Requirement. The records follow. Copy them exactly, but omit the pictures.

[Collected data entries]
-------

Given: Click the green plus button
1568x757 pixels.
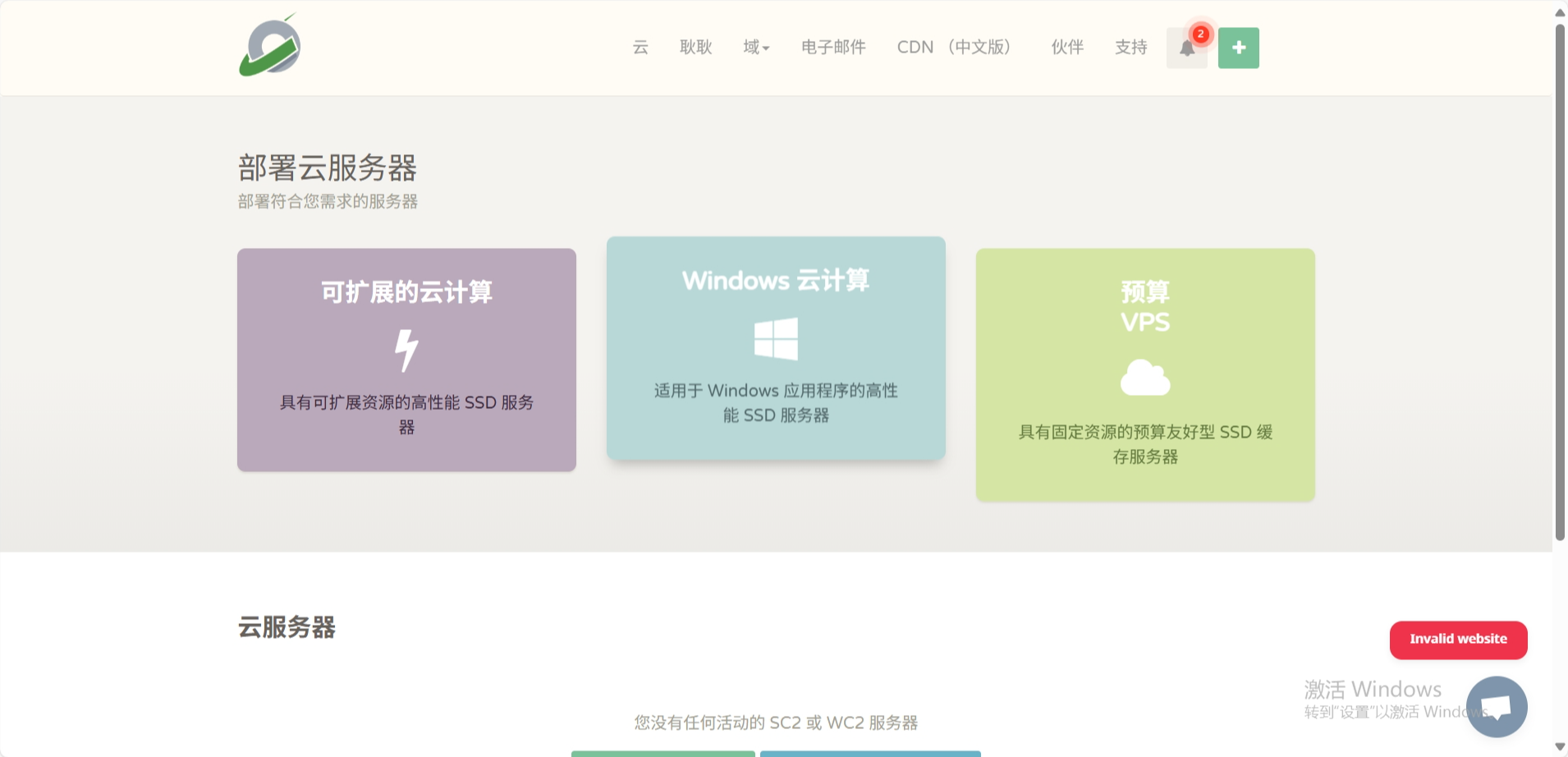Looking at the screenshot, I should tap(1238, 48).
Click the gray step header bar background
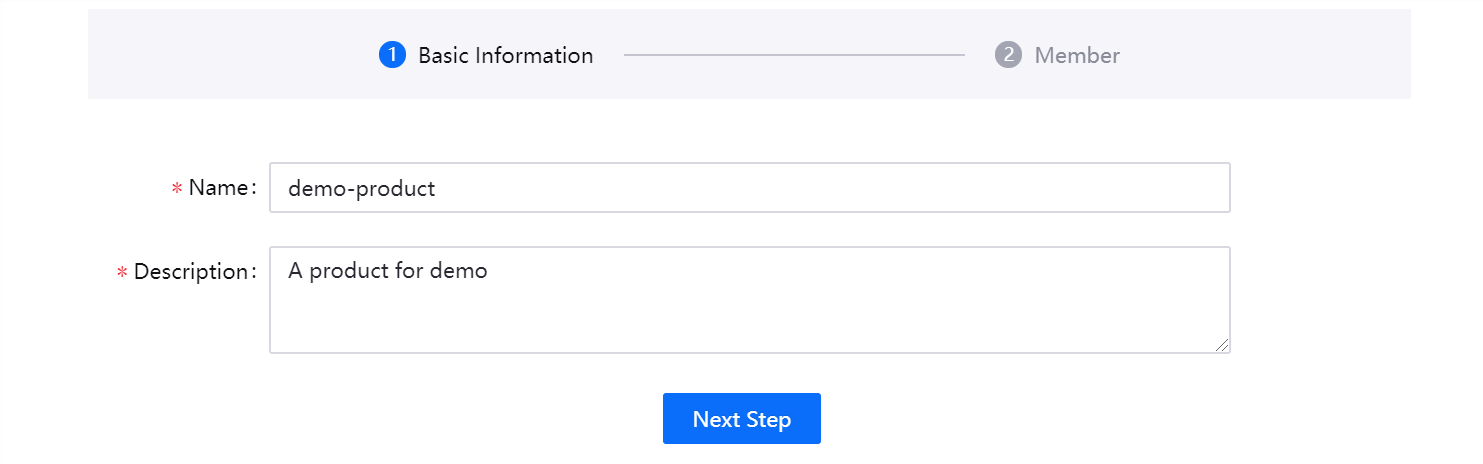Viewport: 1483px width, 464px height. (x=220, y=55)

-------

Answer to this exercise.
Given: Click the green plus button
1568x757 pixels.
Looking at the screenshot, I should tap(1238, 48).
Click the gray step header bar background
Viewport: 1483px width, 464px height. (x=220, y=55)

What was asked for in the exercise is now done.